3.5 Antitumor effect of trametinib in vivo

Finally, we investigated whether trametinib might exert antitumor activity against AXT cells in vivo. Administration of trametinib diminished phosphorylation of ERK in tumors, while MEK and AKT were still activated (Figure S6A), suggesting the effectiveness of trametinib in vivo. However, the mice administered with trametinib did not manifest a significantly longer survival (Figure S6B). Thus, to identify drugs with a synergistic antitumor effect in combination with trametinib, we screened 364 drugs (kindly provided by JSPS KAKENHI project #JP16H06276) in AXT cells. We found rapamycin and trametinib increased each other's antiproliferative effects (Figure S6C), and similar results were obtained with other mTOR inhibitors, such as everolimus and temsirolimus (Figure S6D,E). We injected AXT cells into syngeneic C57BL/6 mice and then treated the animals with trametinib, rapamycin, or both drugs (Figure 6A). As the AXT cells were labeled with GFP, the tumor cells could be isolated from surrounding normal mouse cells in vivo.^{5, 6, 31} Treatment with trametinib alone induced a significant decrease in primary tumor weight and circulating tumor cells (CTCs) (Figure 6B-D).
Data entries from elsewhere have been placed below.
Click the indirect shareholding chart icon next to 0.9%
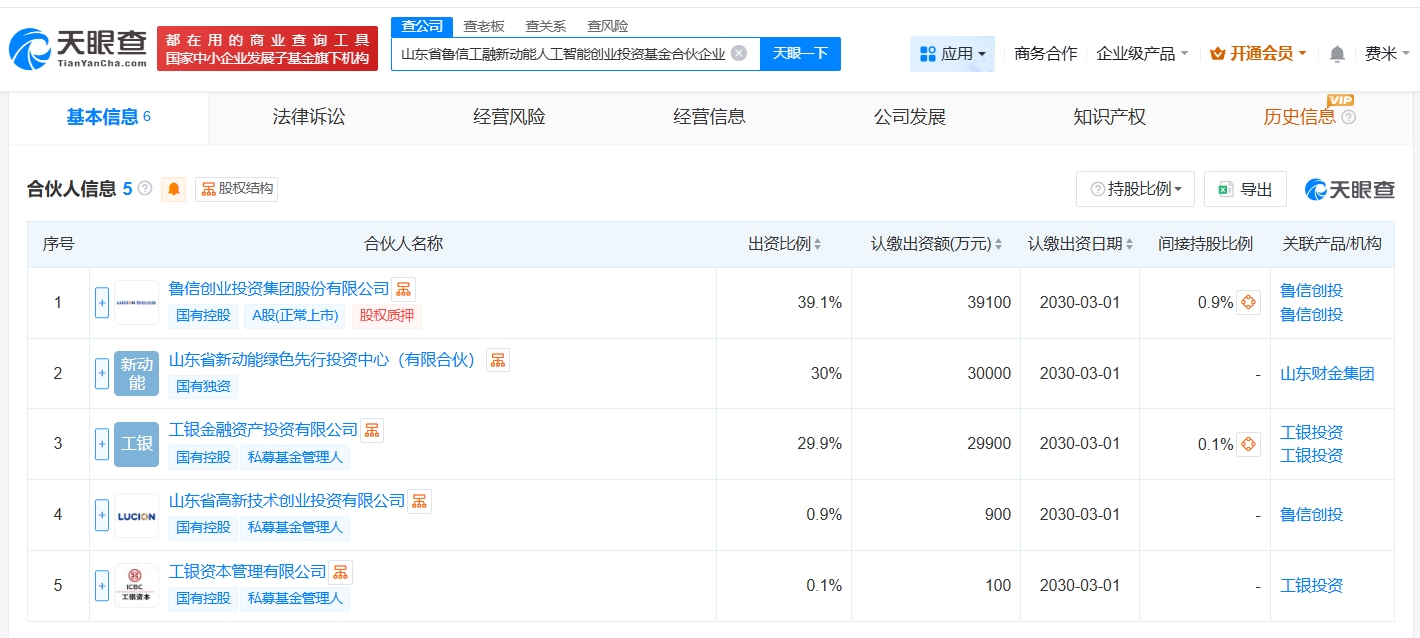The height and width of the screenshot is (638, 1420). coord(1248,302)
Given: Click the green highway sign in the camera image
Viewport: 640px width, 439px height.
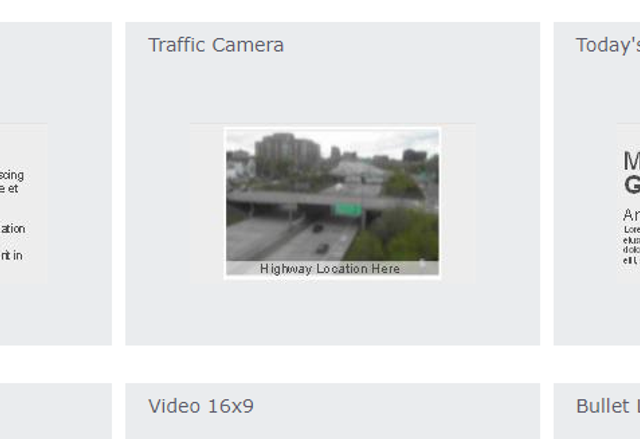Looking at the screenshot, I should [x=347, y=209].
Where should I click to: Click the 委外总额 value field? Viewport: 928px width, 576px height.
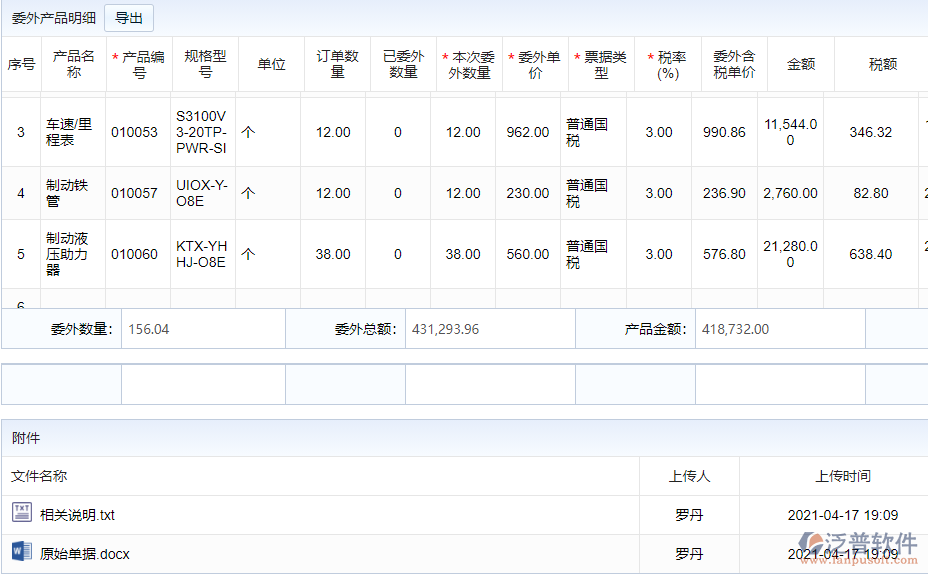pos(489,328)
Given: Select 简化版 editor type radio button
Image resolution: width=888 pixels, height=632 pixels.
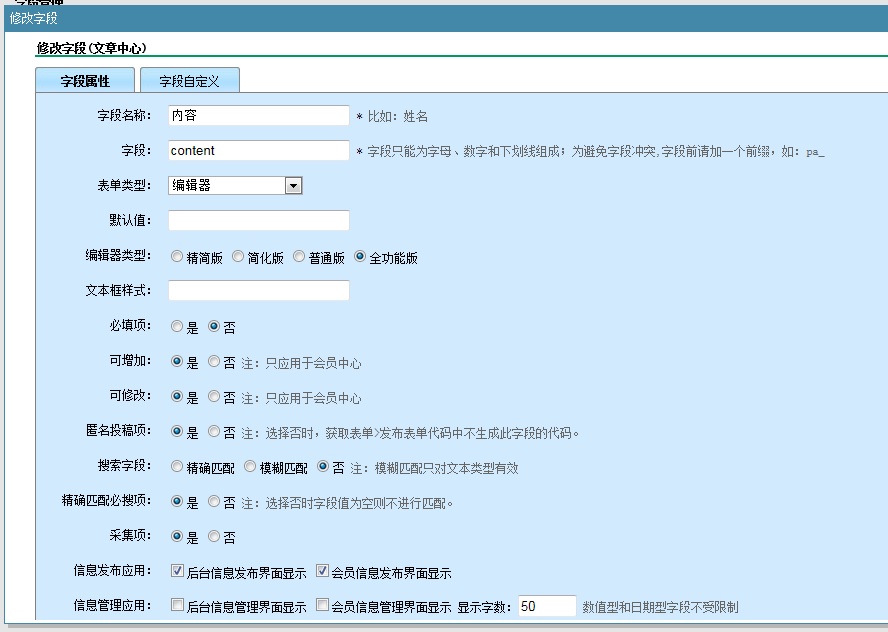Looking at the screenshot, I should pos(238,257).
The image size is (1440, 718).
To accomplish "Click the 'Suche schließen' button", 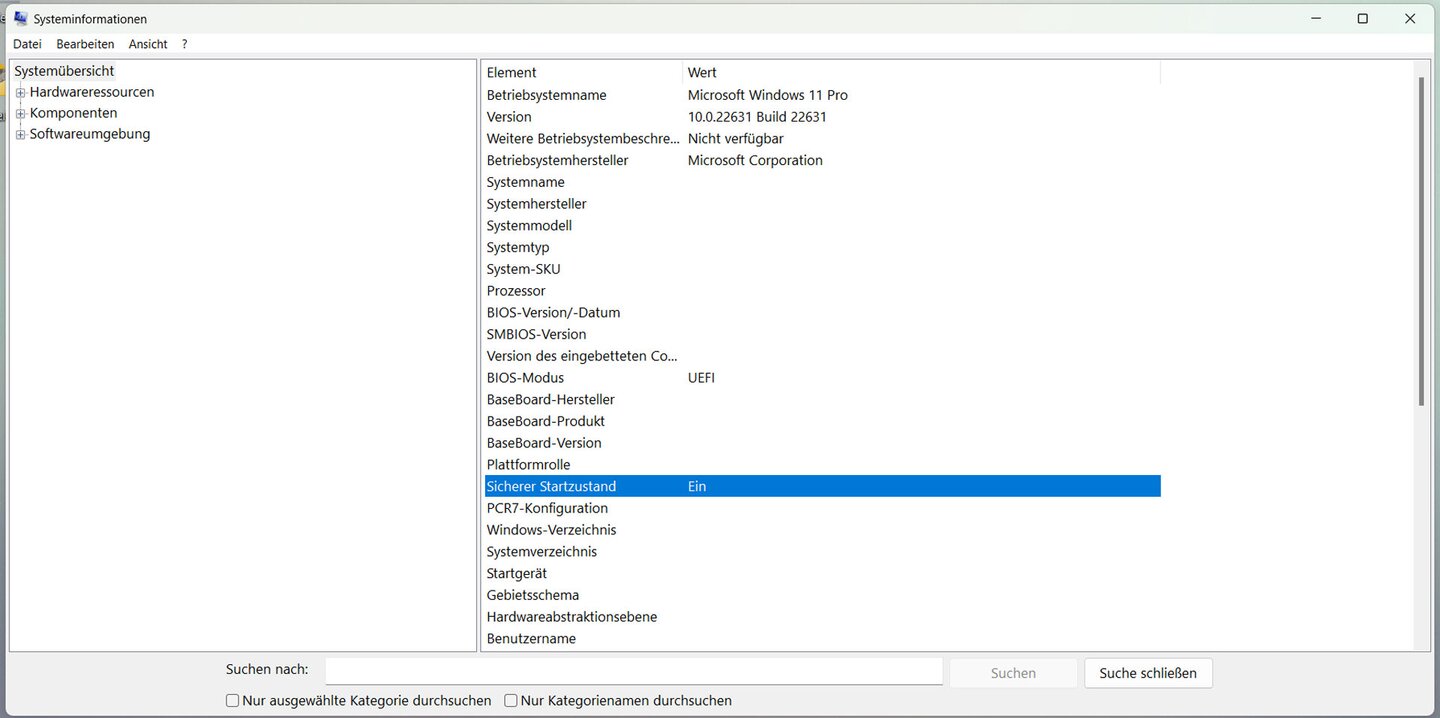I will tap(1148, 673).
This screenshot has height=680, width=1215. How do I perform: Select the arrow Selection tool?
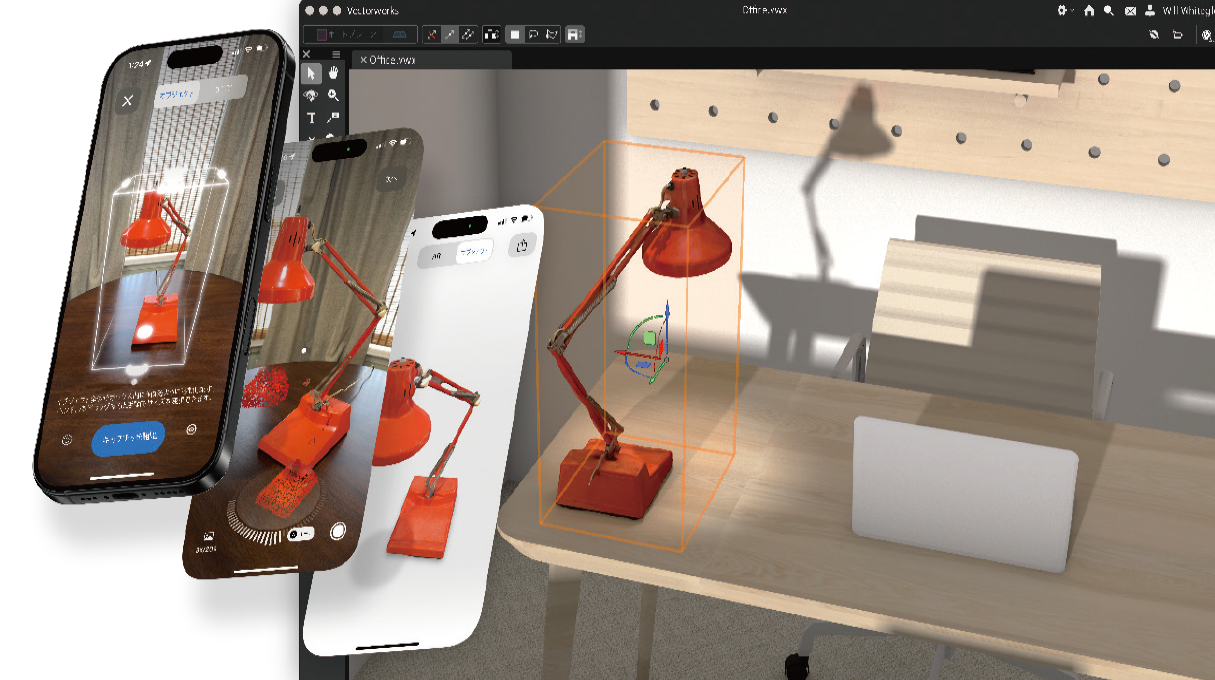coord(312,72)
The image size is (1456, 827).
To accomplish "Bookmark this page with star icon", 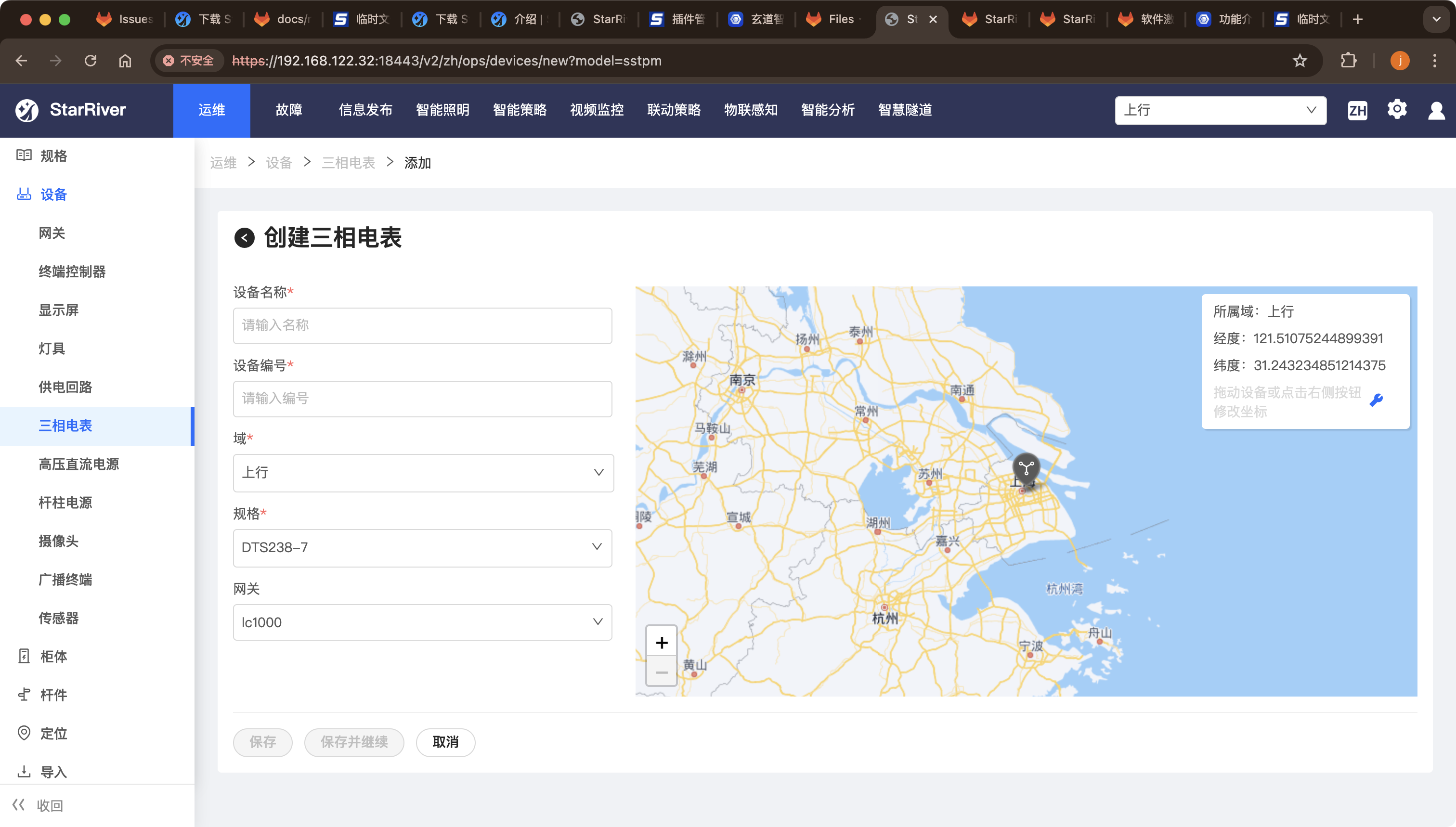I will point(1299,61).
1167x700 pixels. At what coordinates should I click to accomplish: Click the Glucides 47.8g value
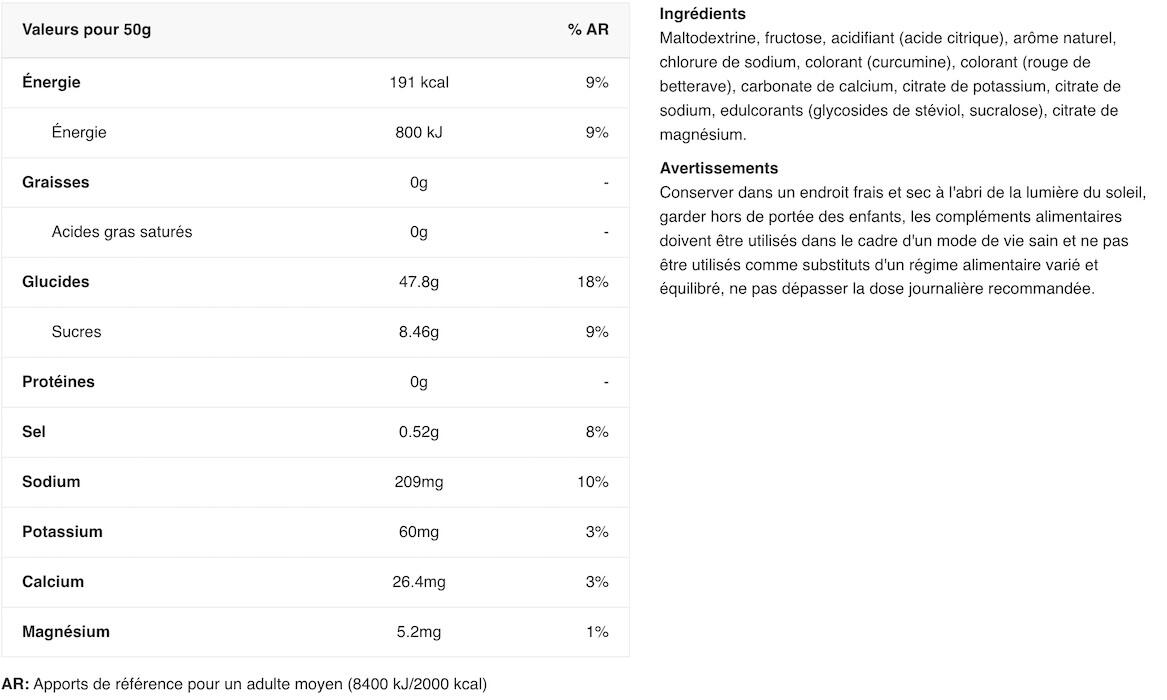pyautogui.click(x=419, y=282)
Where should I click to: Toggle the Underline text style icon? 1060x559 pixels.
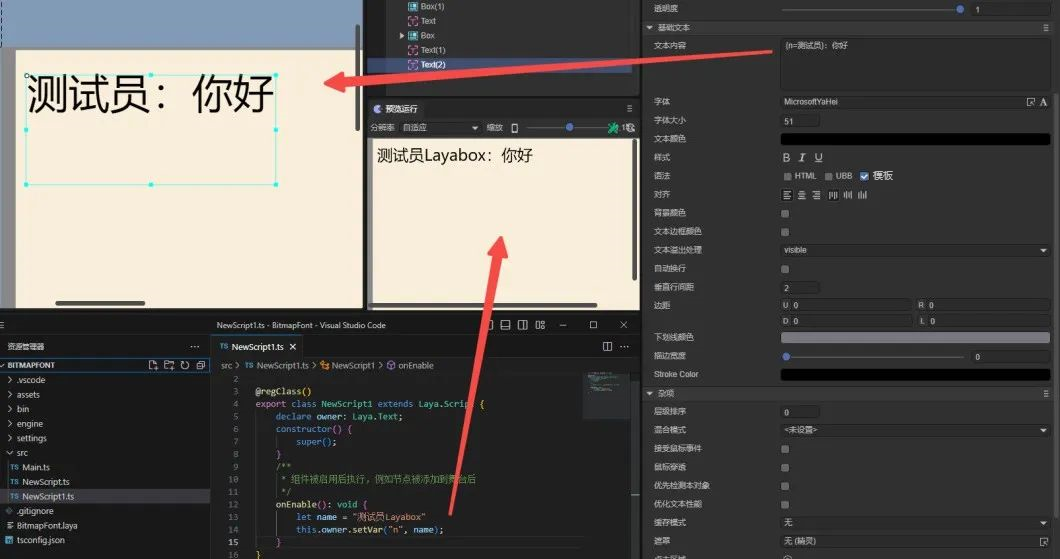[x=818, y=158]
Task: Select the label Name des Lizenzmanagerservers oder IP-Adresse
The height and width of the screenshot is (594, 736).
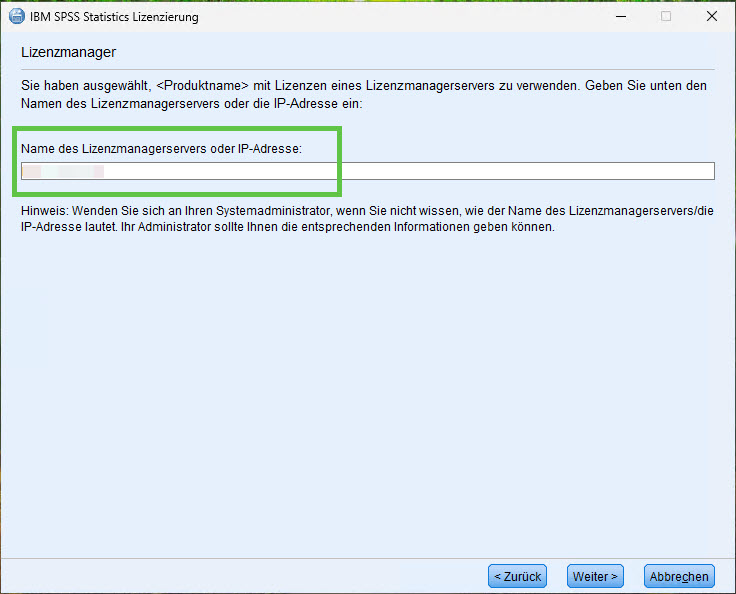Action: coord(161,148)
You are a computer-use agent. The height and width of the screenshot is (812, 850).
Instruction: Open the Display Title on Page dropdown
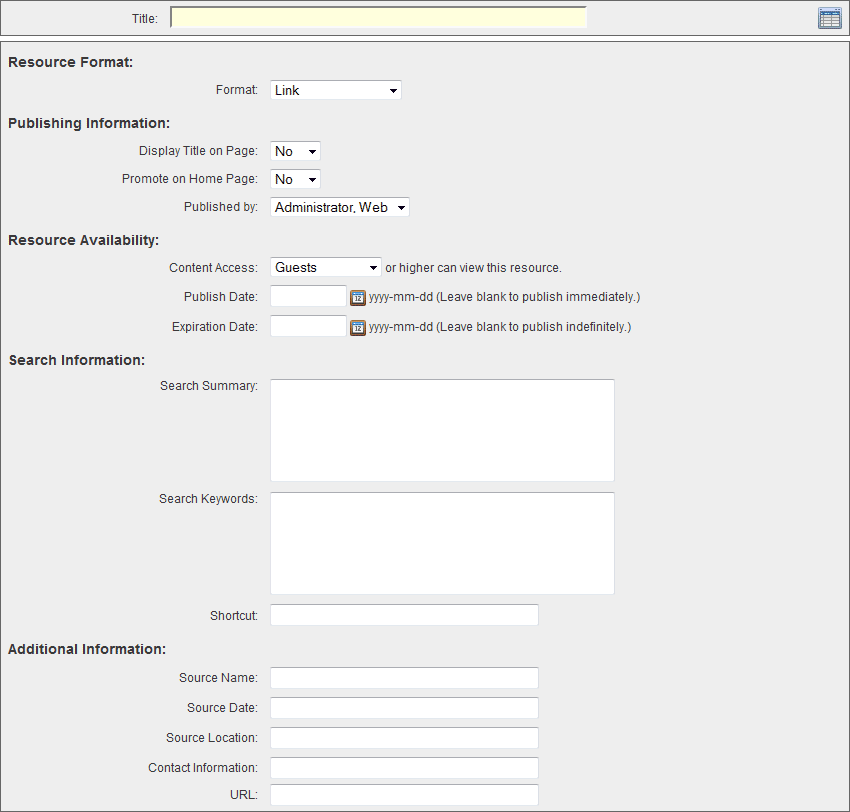tap(294, 151)
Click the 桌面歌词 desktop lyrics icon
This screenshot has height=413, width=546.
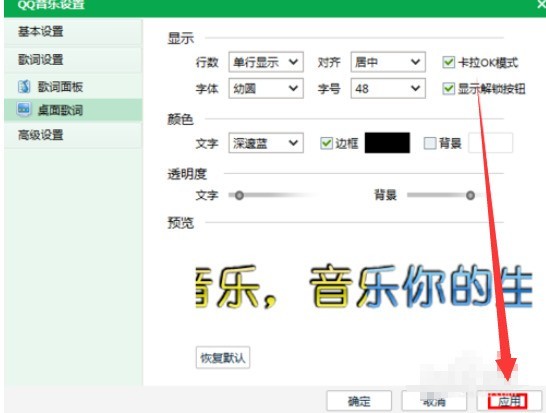[23, 110]
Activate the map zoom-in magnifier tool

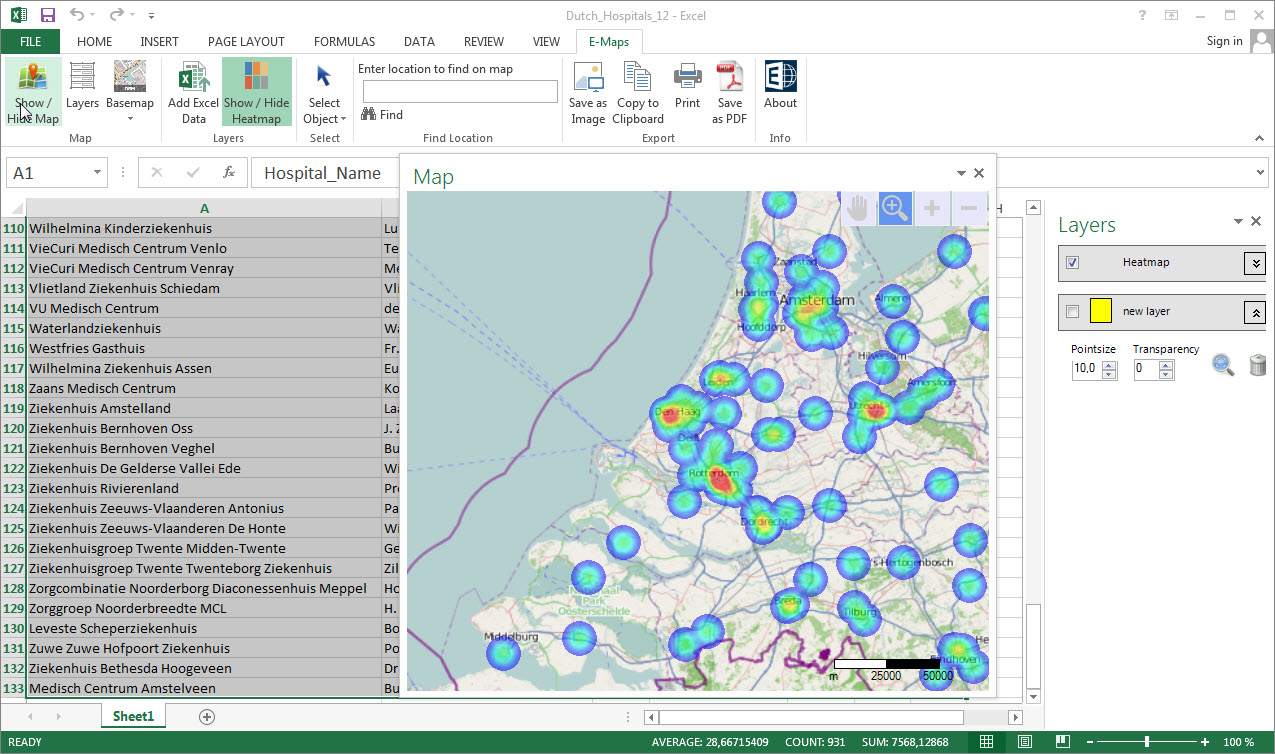coord(894,207)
Rapamycin alone did not exhibit an antitumor effect in vivo and single treatment with trametinib or rapamycin failed to diminish lung metastatic lesions (Figure 6E). In combination, however, trametinib plus rapamycin decreased metastatic lesions, although the effect was not statistically significant.

As trametinib preferentially decreased the viability of nonadherent cells, we next examined whether combined treatment with trametinib and existing anticancer drugs that inhibit adherent cell proliferation could efficiently affect tumor growth in vivo. In a previous screen,^{8, 10} adriamycin and cytarabine (Ara-C) were identified as drugs that potently suppress the viability of adherent cells rather than nonadherent cells (Figure S6F-H). Therefore, we examined the antitumor effects of trametinib in combination with these drugs (Figure 6F).

As before, administration of trametinib alone again significantly decreased primary tumor weight and CTCs but did not affect lung metastasis (Figure 6G-I). Chemotherapy alone was also sufficient to decrease CTCs. Notably, combination treatment further decreased CTCs and lung metastasis to a very low level. Together, these findings show that trametinib alone exerted an antitumor effect in primary lesions and CTCs. In addition, in combination with other agents, it could also decrease metastatic lesions.